Conceptos de la innovación: destrucción creativa

En 1942, el economista austriaco Joseph Schumpeter publicó su libro "Capitalismo, socialismo y democracia", en el cual introdujo uno de los conceptos más importantes para entender el funcionamiento del capitalismo moderno: la destrucción creativa. Para el autor, el capitalismo no es un sistema estático que converge naturalmente al equilibrio, sino que es un proceso dinámico y disruptivo.

El concepto de destrucción creativa captura precisamente esa idea: una permanente transformación de la estructura productiva a medida que nuevas tecnologías, nuevos productos, modelos de negocio y formas de organización reemplazan a las existentes.

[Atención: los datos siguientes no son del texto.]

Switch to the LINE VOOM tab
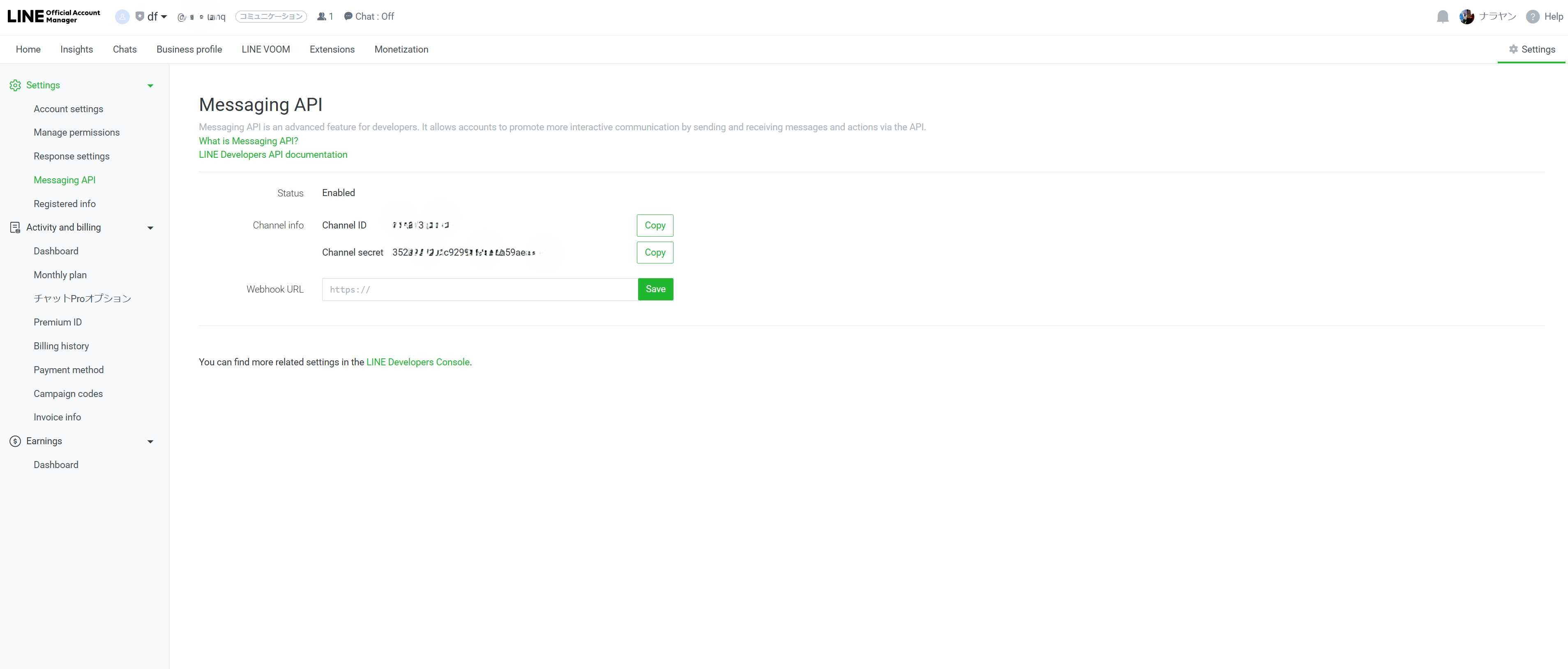1568x669 pixels. click(x=265, y=49)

En este proceso, las empresas que alguna vez fueron exitosas dejan de serlo, pierden relevancia o incluso desaparecen, liberando recursos -capital, trabajo y conocimiento- que luego son reasignados de manera espontánea hacia actividades y empresas capaces de utilizarlos de manera más eficiente. Es decir, las empresas más productivas desplazan a aquellas menos productivas y posibilita que aparezcan otras nuevas, que deben ser igualmente productivas para mantenerse en el mercado.

Esta visión del capitalismo releva el rol de la innovación como un mecanismo para que las empresas se vuelvan cada vez más eficientes. Sin embargo, este desplazamiento y reasignación de recursos, muchas veces, no ocurre de manera gradual, sino que puede ser abrupto.

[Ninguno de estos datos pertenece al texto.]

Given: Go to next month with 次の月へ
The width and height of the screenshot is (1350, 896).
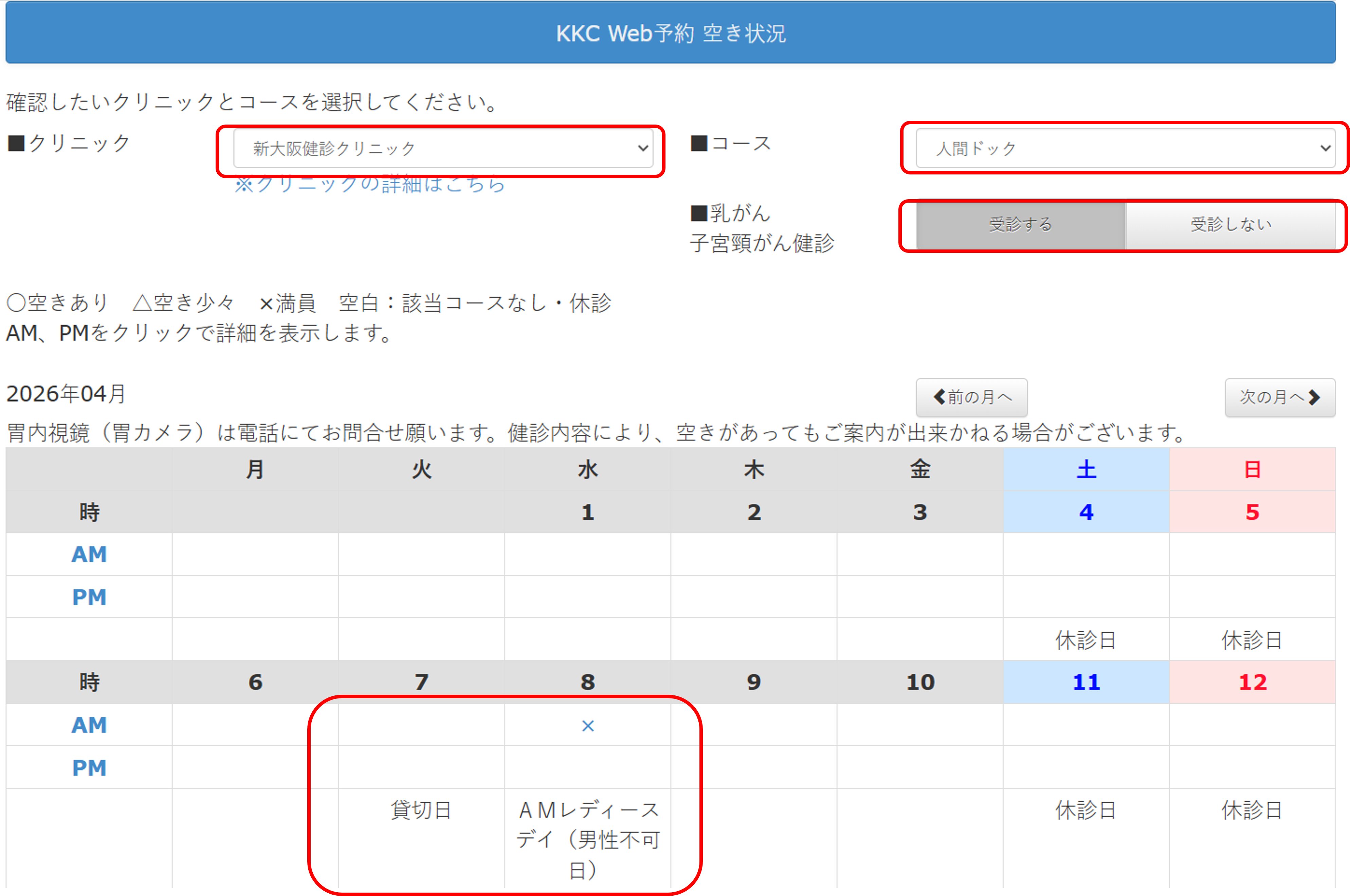Looking at the screenshot, I should pos(1279,397).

El progreso tecnológico y la introducción de innovaciones disruptivas no solo crean nuevas oportunidades, sino que también pueden volver obsoletas a industrias completas. La historia económica ofrece numerosos ejemplos: la mecanización desplazó al trabajo artesanal, el automóvil redefinió el transporte urbano y hoy la digitalización está transformando sectores tan diversos como el comercio, las finanzas o los medios de comunicación.

Desde esta perspectiva, la destrucción creativa no es una falla del capitalismo o de los mercados, sino su principal motor. Es precisamente este proceso el que permite aumentos sostenidos de productividad y, en última instancia, un mayor crecimiento en el largo plazo. Intentar evitarlo, advierte Schumpeter, puede terminar debilitando la capacidad de adaptación y limitando el crecimiento de la economía. De ahí su provocadora idea de que no siempre es deseable estabilizar por completo los ciclos económicos del capitalismo, ya que ello puede implicar inhibir la innovación.

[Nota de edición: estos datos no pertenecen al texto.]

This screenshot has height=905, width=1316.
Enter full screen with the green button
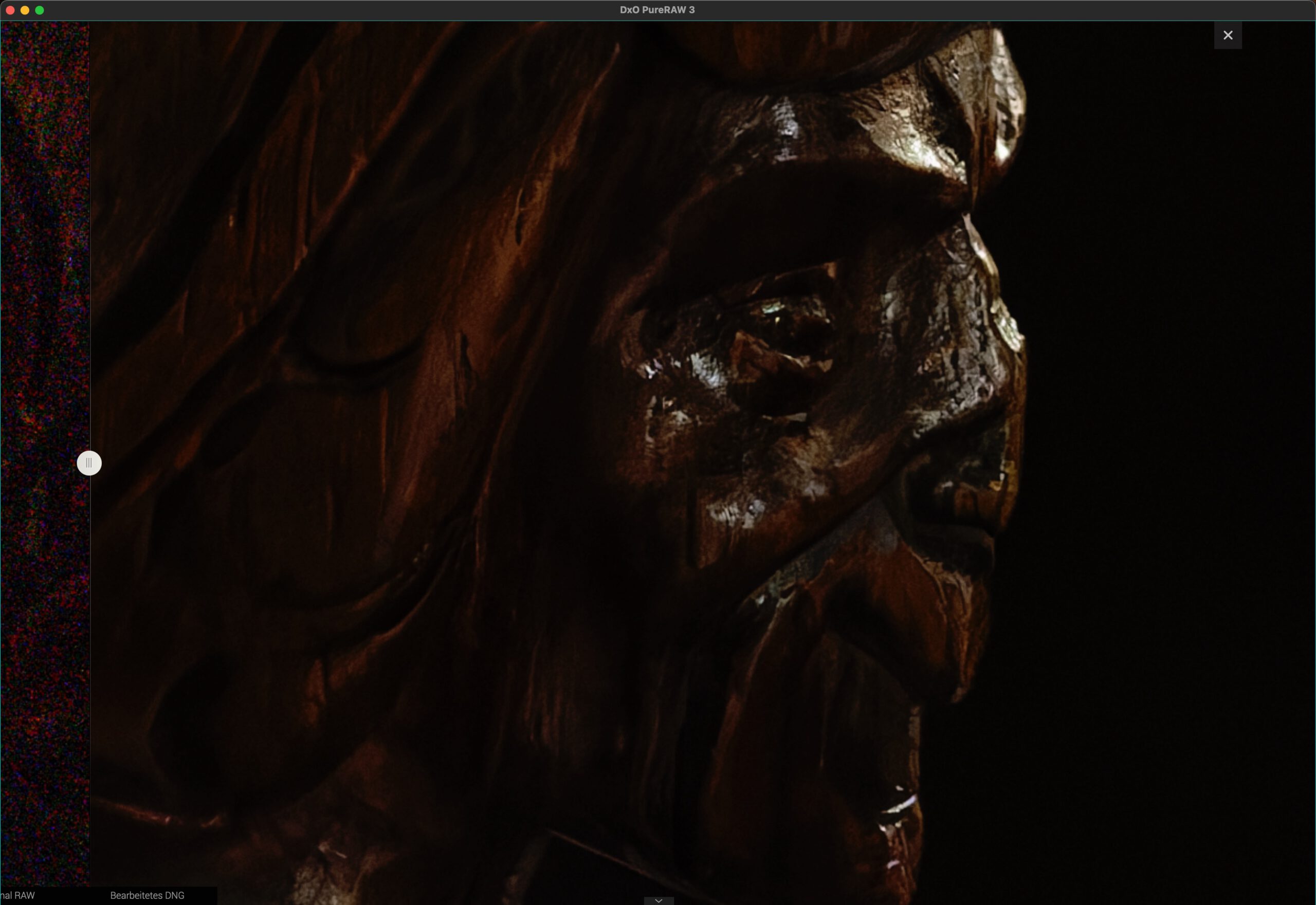point(40,10)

Décadas más tarde, esta idea schumpeteriana fue formalizada por los economistas Philippe Aghion y Peter Howitt (galardonados con el Nobel de Economía 2025). En una serie de influyentes trabajos, desarrollaron modelos de crecimiento endógeno donde la innovación surge como resultado de incentivos económicos y competencia, y donde cada nueva innovación "destruye" rentas asociadas a tecnologías anteriores, pero también impulsa la adopción de otras nuevas. En estos modelos, el crecimiento de largo plazo depende crucialmente de la capacidad de una economía para permitir la entrada de nuevas empresas, la experimentación y la reasignación eficiente de recursos.

Comprender la destrucción creativa es clave para el debate actual sobre crecimiento y desarrollo y también para el diseño de políticas públicas. En el caso de Chile, esto implica asumir que proteger indefinidamente sectores o empresas poco productivas puede terminar limitando las posibilidades de crecimiento. Por ejemplo, la poca flexibilidad del mercado laboral, marcada por restricciones a los despidos y altas indemnizaciones, impide que haya un fluido reacomodo de los trabajadores hacia aquellas empresas que están surgiendo a partir de firmas menos eficientes.

Lo mismo sucede con la "permisología", que retrasa la entrada de nuevas empresas y tecnologías que pueden desplazar a las menos productivas. En una economía que busca crecer de manera sostenida, promover la competencia, facilitar la entrada de nuevos actores y apoyar la reconversión laboral son condiciones necesarias para que esta destrucción sea verdaderamente creativa.